I have seen electoral future, and its name is Kathy Hochul.

Sorry, I could resist the chance to borrow a line from the most quoted rock music review in history, Jon Landau's description of Bruce Springsteen in concert, and apply it to the current political race.

We waited a long time for some actual news to come out of the Presidential campaign. It came when Mitt Romney picked Paul Ryan to be his running mate. It was a fine choice for analysts, because it gave them something to discuss for weeks on end on the all-news channels.

After hearing all of the analysis for the past week, it seems as if Mitt Romney has made an interesting gamble that probably will end up backfiring.
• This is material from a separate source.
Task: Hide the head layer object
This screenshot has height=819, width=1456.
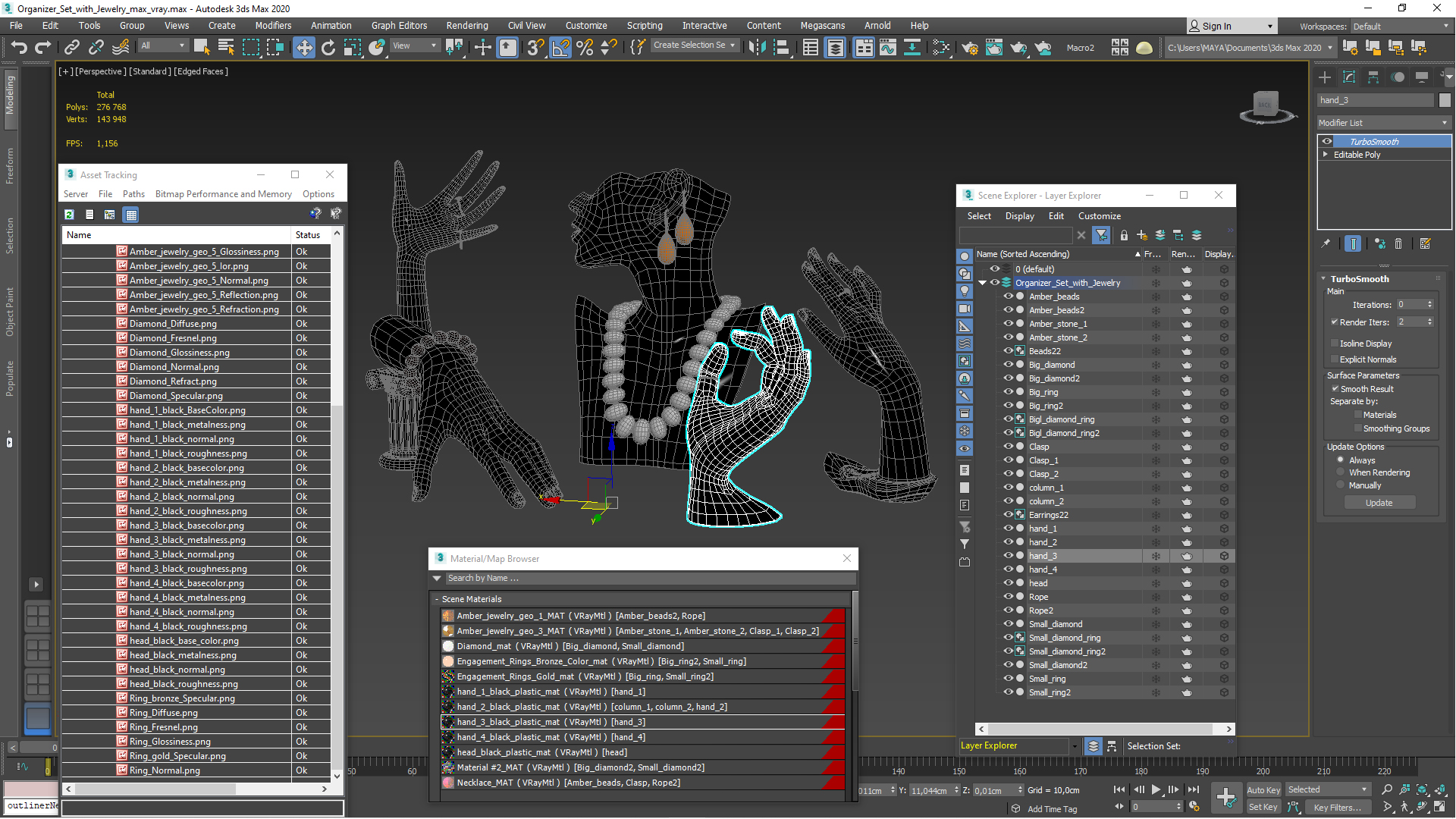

Romney has essentially campaigned on the idea that Barack Obama has done a poor job, and he's not Barack Obama. He hasn't offered a great many alternatives yet, thus building up the perception this this is just another bored rich guy who having made millions in business thinks it would be fun to be President. This approach is a contrast to the Obama's campaign, which as Jon Meacham said, comes down to "it could have been worse under anyone else."

The problem for Romney was that it wasn't working particularly well. Most of the data indicates that all but a few percentage points of the electorate have made up their minds, and Obama right now has about a 70 percent chance of winning. (If you aren't reading Nate Silver's blog regularly, you should be. He's about the smartest guy out there.) Times are indeed tough, but Obama has retained a good portion of his personal popularity. What do you do under those circumstances?
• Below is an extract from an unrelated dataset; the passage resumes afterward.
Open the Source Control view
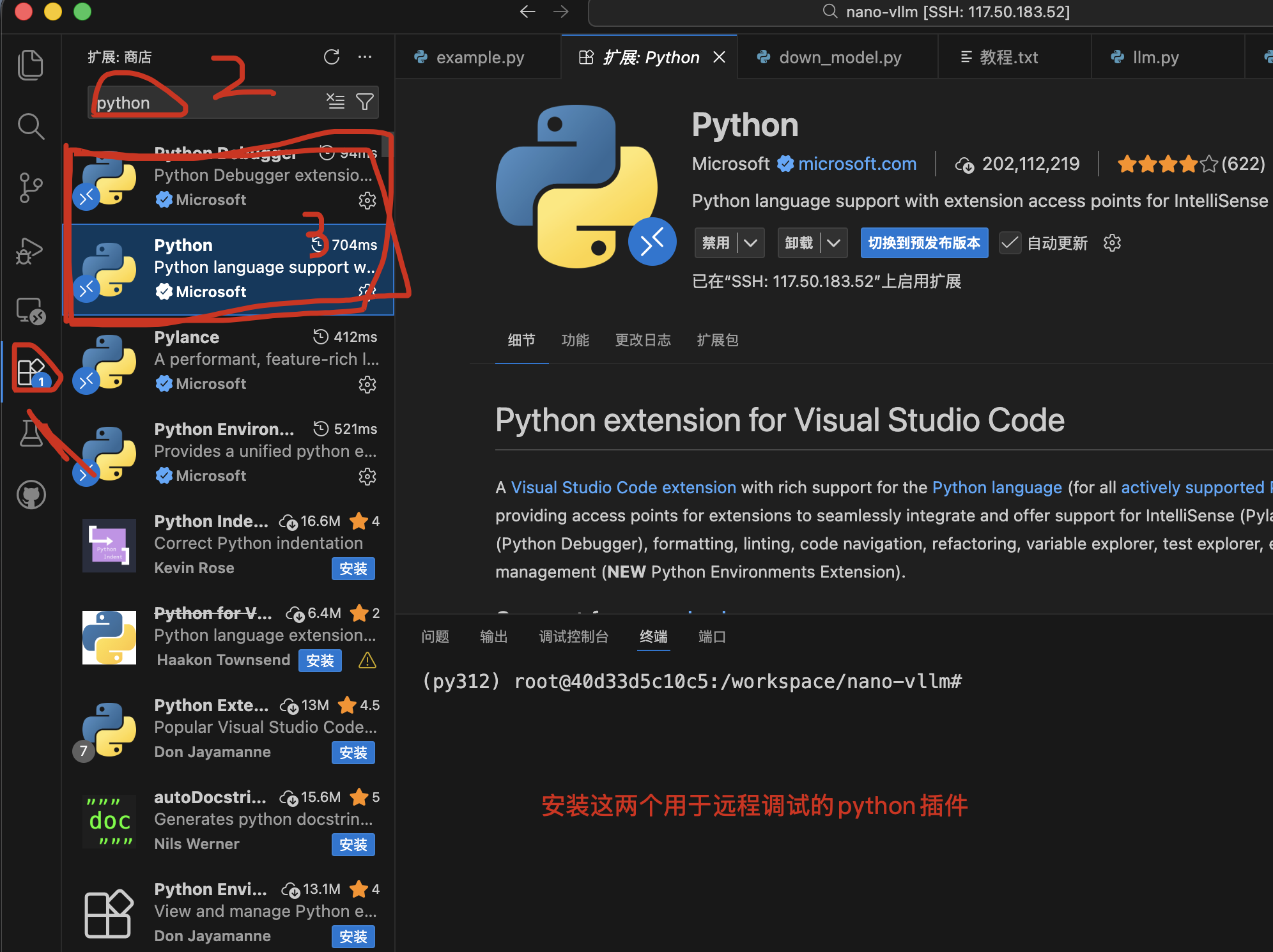1273x952 pixels. pyautogui.click(x=30, y=188)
You try to shake up the dynamic with your biggest card, the vice presidential choice. Ryan is clearly a thoughtful man of substance, and he offers a point of view that tries to put the rage of some Republicans into practical solutions. It's quite a chance from four years ago. As Jeff Greenfield said, no one has to ask Ryan what newspapers he reads, because he seems to read all of them.

The fabled "Ryan budget" offers plenty of particulars to the Romney campaign. The biggest centers around Medicare, which under Ryan's plan would switch to a voucher system at some point down the road.

Which brings us, finally, to Kathy Hochul.

When there was a special election last year for an open Congressional seat in upstate New York, Democrats ads pounded the Republicans for their position on changing Medicare. Anyone who has dealt with Medicare -- and that includes looking over the forms with Mom and Dad and trying to figure them out -- knows it's difficult now, but it does offer help to those that need it. The voters like it.

Now Ryan comes along, and offers to make it more complicated by changing the rules down the road. It was a big factor in Hochul's somewhat surprising victory (admittedly, a three-way race didn't hurt her either).

Ryan's pick offered a change of subject to the Democrats, who haven't done a great job of defending their actions in the last four years. The economy is sputtering, but we've had more growth than any other Western nation in that time -- fueled in part by deficit spending, but clearly the government needed to take strong action under severe circumstances.In a country where hospitals must accept any patient regardless of their ability to pay, universal health care is at least an attempt -- a poorly explained one, but an attempt -- to make the system more efficient.

I would suspect we'd see bunches of ads about Ryan's Medicare plan in the weeks to come. That might be enough to push Florida into the Democratic column, and maybe Ohio too -- although Ohio's relatively good economy ought to help Obama as well. If both of those states turn blue, it's almost impossible to see a path for Romney to get to 270 electoral votes.

I'm not sure if there was a better choice out there for Romney; a Rob Portman or Tim Pawlenty wouldn't changed the campaign picture much. And I know vice presidential picks usually don't matter much; if Sarah Palin didn't move the needle much in the other direction, no one would. But it's tough to picture the Republicans getting any boost from Ryan, and one was definitely needed.